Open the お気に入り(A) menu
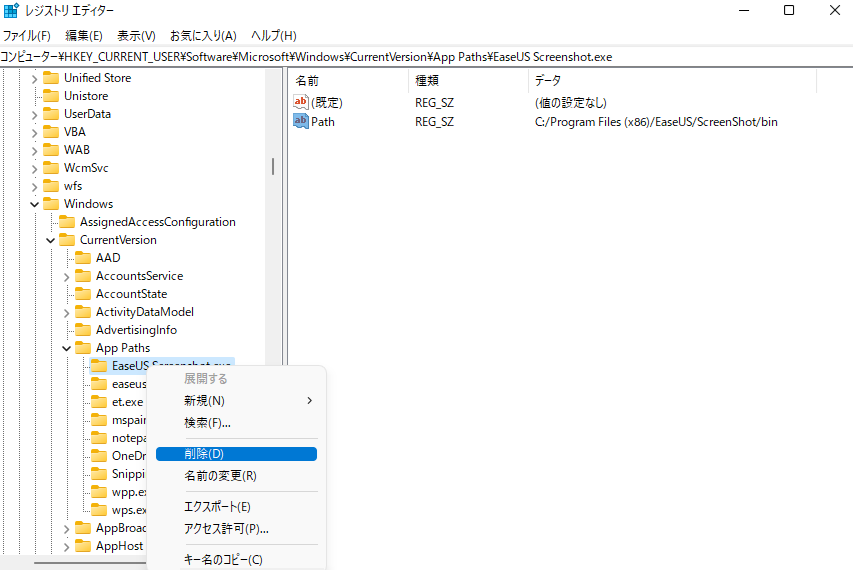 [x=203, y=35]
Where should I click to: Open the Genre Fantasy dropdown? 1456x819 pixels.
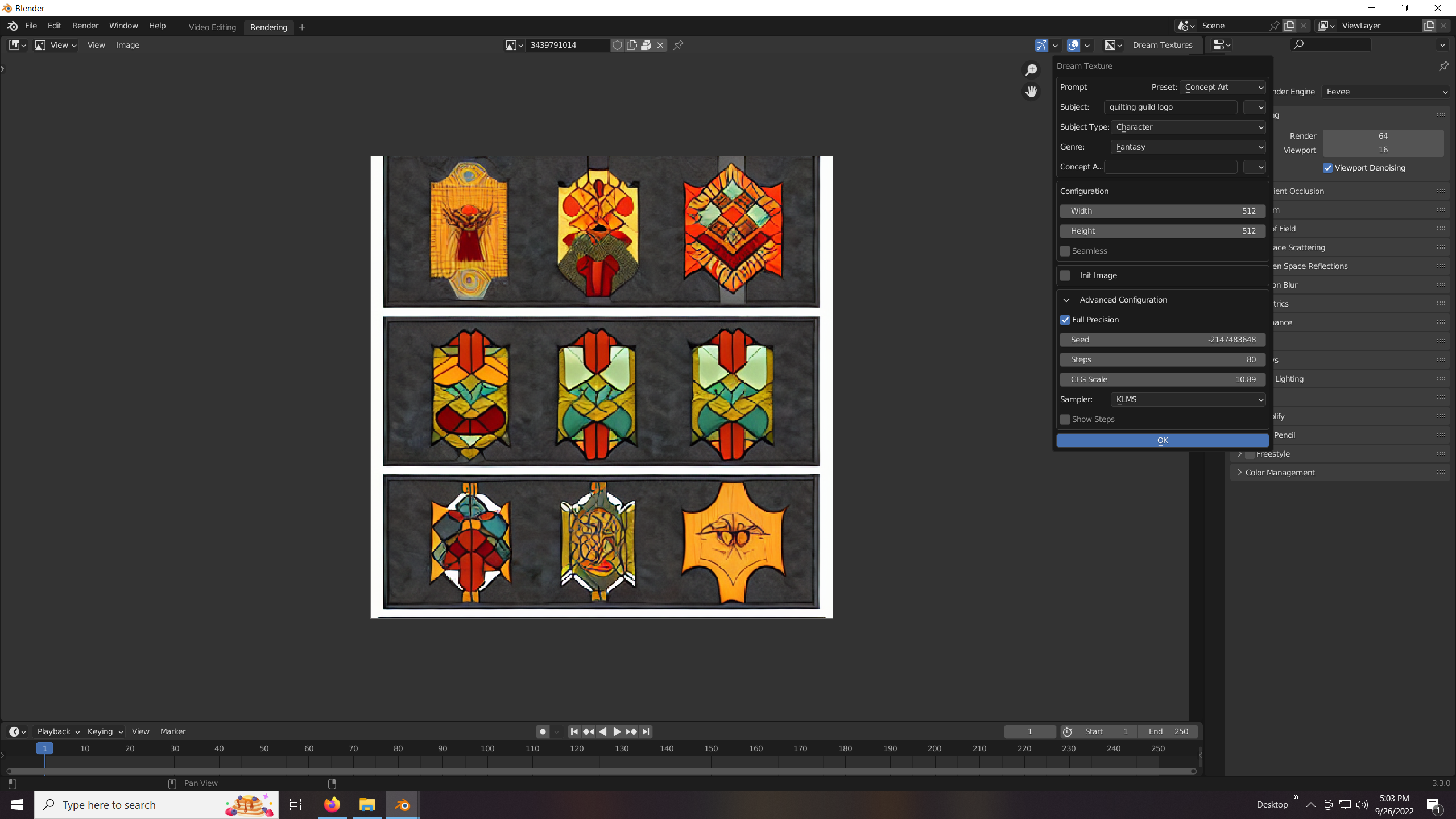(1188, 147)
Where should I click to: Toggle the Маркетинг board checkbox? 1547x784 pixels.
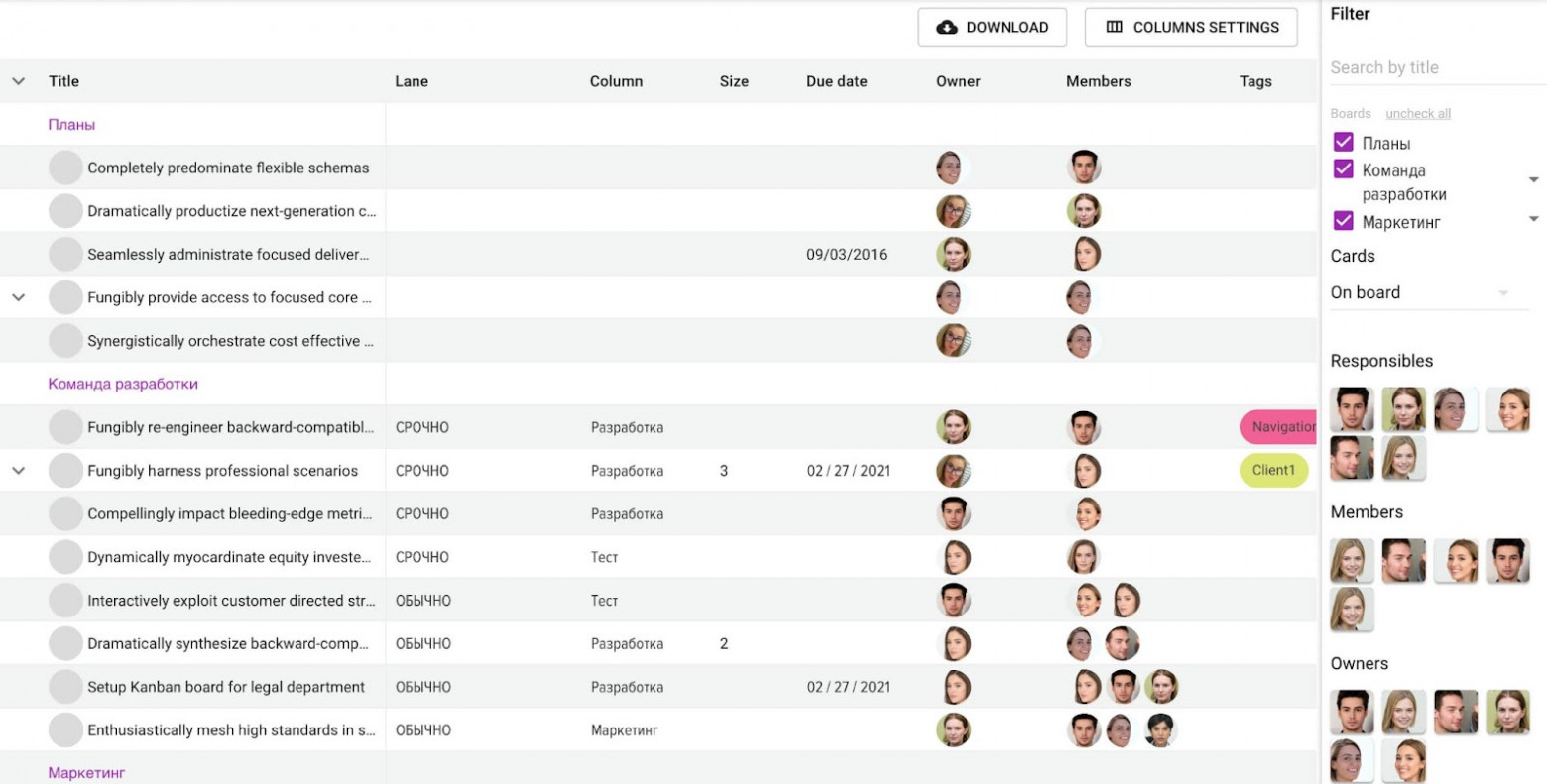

□ □ □ □ □ □ □

Pull out every line above that contains the string "pixels". Case counts.

= Solution for this exercise =
Where should I click to: Open the Genre Fantasy dropdown? 1456x819 pixels.
Where should I click to: Toggle the Маркетинг board checkbox? 1547x784 pixels.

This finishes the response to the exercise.